Delay in Requirement For DEA Laboratory Registration
The 2018 Farm Bill allows the production of hemp in the United States and no longer includes hemp as a controlled substance. Hemp with a tetrahydrocannabinol (THC) level of 0.3% or less on a dry weight basis is not a controlled substance in the United States. We also know that weather and other factors may affect the THC level in hemp and that labs may receive material that is over the 0.3% THC level and is, by deﬁnition, a controlled substance. The interim ﬁnal rule (IFR) requires that laboratory testing of hemp for the purpose of determining compliance under the U.S. Domestic Hemp Product Program be conducted by laboratories appropriately registered with the Drug Enforcement Administration (DEA).
USDA is delaying enforcement of the requirement to use laboratories registered with the Drug Enforcement Administration (DEA) for testing (7 C.F.R §§ 990.3(a)(3)(i) and 990.26(e)). Under this guidance, the testing can be conducted by labs that are not yet DEA registered until the ﬁnal rule is published, or Oct. 31, 2021, whichever comes ﬁrst. This change will allow additional time to increase DEA registered analytical lab capacity.

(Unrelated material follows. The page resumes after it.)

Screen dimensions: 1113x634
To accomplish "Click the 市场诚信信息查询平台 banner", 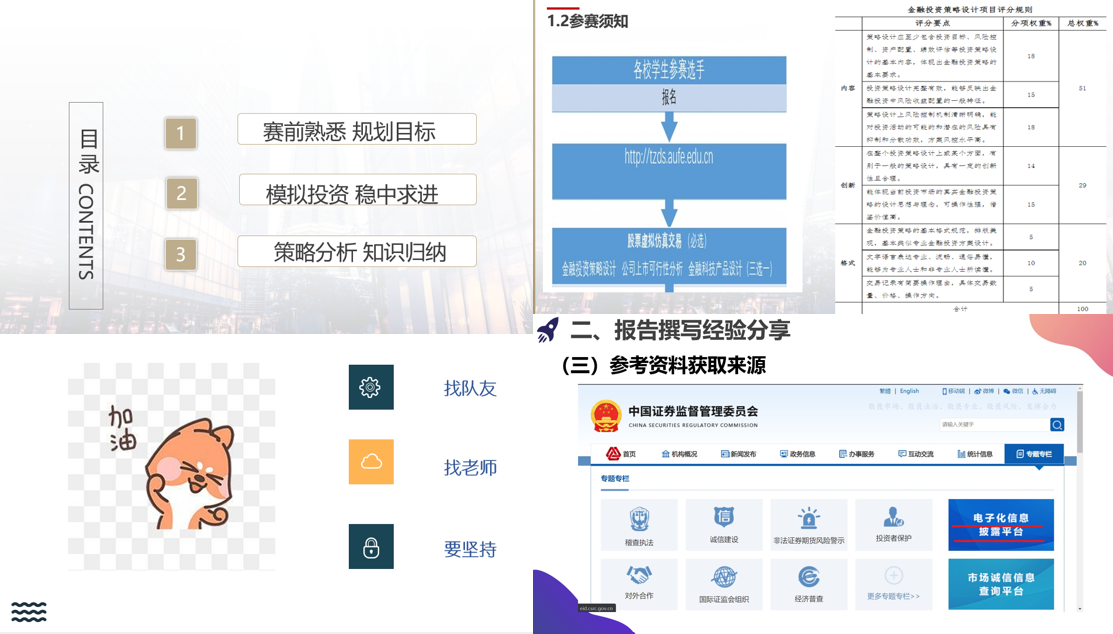I will pyautogui.click(x=1000, y=583).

All laboratories engaged in the testing of hemp through this interim period will be subject to the same compliance requirements of the IFR. Specifically, labs must adhere to the standards of performance as outlined within the IFR, including the requirement to test for total THC employing post-decarboxylation or other similarly reliable methods. All labs will have to make arrangements to be compliant with registration requirements before this period of delayed enforcement expires. DEA will evaluate all applications using the criteria required by the Controlled Substances Act (21 U.S.C. § 823(f)).

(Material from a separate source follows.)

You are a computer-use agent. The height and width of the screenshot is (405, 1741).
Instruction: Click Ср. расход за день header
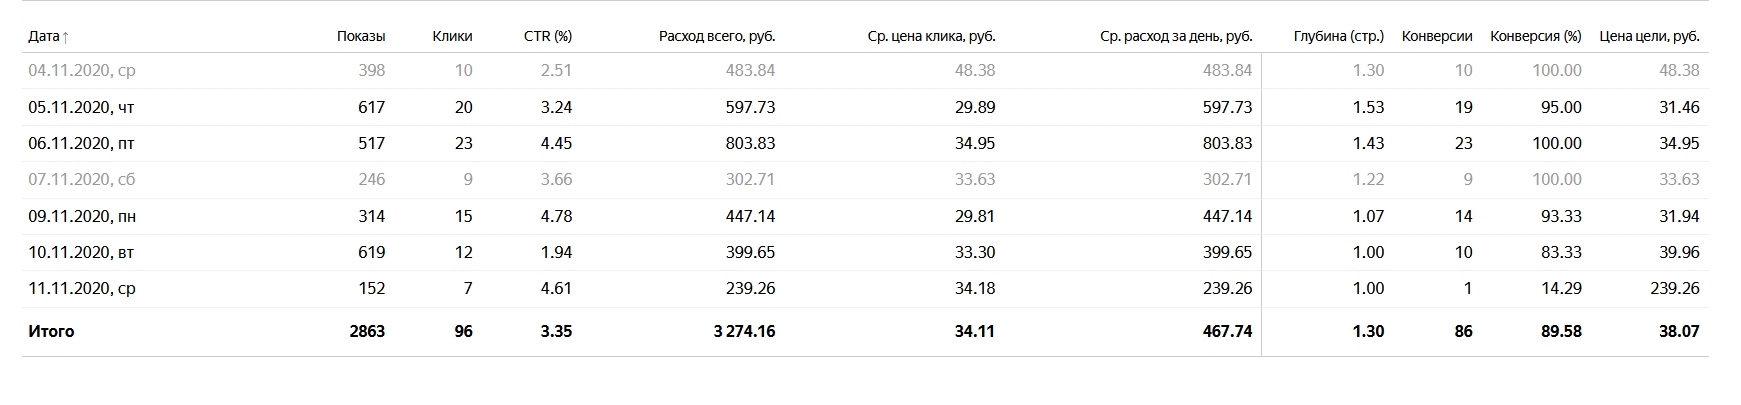[1176, 36]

Disposal of Non-compliant Plants
USDA is delaying enforcement of the requirement that producers use a DEA-registered reverse distributor or law enforcement to dispose of non-compliant plants (7 C.F.R. §§ 990.3(a)(3)(iii)(E) and 990.27) if the producer disposes of the plants using one or more of the means described in the link provided below. It is the agency’s intent that these methods allow producers to apply common on-farm practices as a means of disposal while rendering the controlled substance non-retrievable or non-ingestible. Producers must document the disposal of all non-compliant plants in accordance with § 990.27. Reporting can be accomplished by providing USDA with a completed: “USDA Hemp Plan Producer Disposal Form.”

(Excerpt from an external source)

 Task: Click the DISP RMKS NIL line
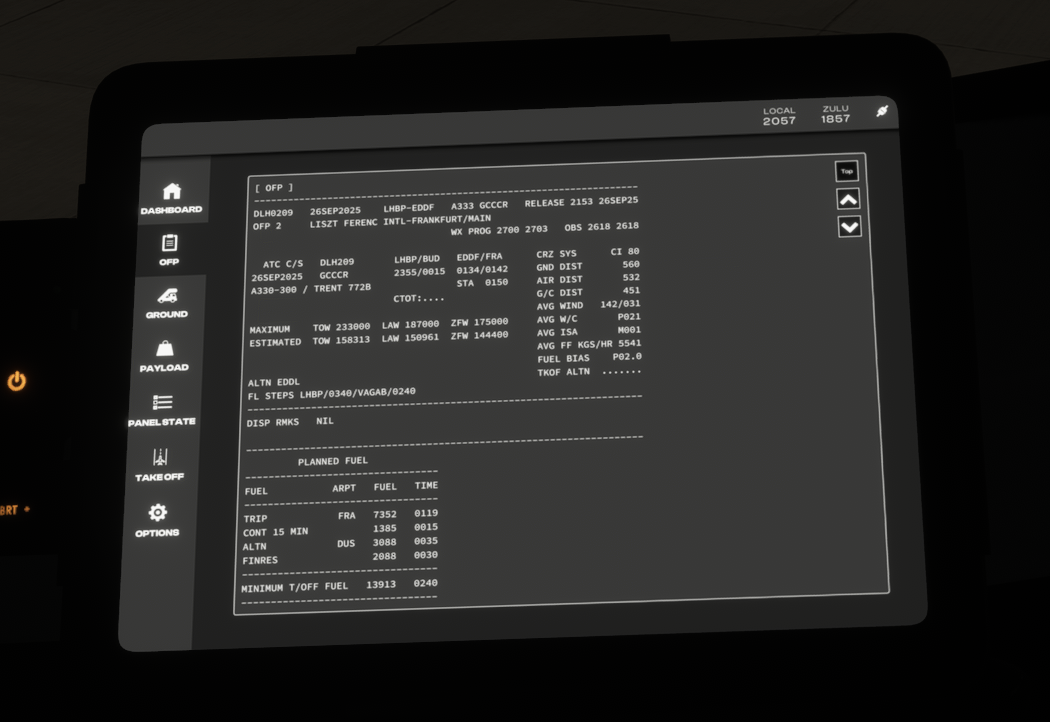[x=290, y=422]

Cannabis with a THC level of over 0.3% on a dry weight basis is a controlled substance, that must be disposed of onsite according to the disposal methods approved by USDA. The state, tribe or the state’s department of agriculture wishing to have primary regulatory responsibility have the responsibility for establishing protocols and procedures to ensure non-compliant plants are appropriately disposed of in compliance with applicable state, tribal, and federal law. States and Indian Tribes operating under approved hemp production plans must notify USDA of any occurrence of non-conforming plants or plant material and provide the disposal record of those plants and materials monthly. There is a similar requirement for producers operating under the USDA plan. Additionally, USDA will conduct random audits of licensees to verify hemp is being produced in accordance with the provisions of the rule.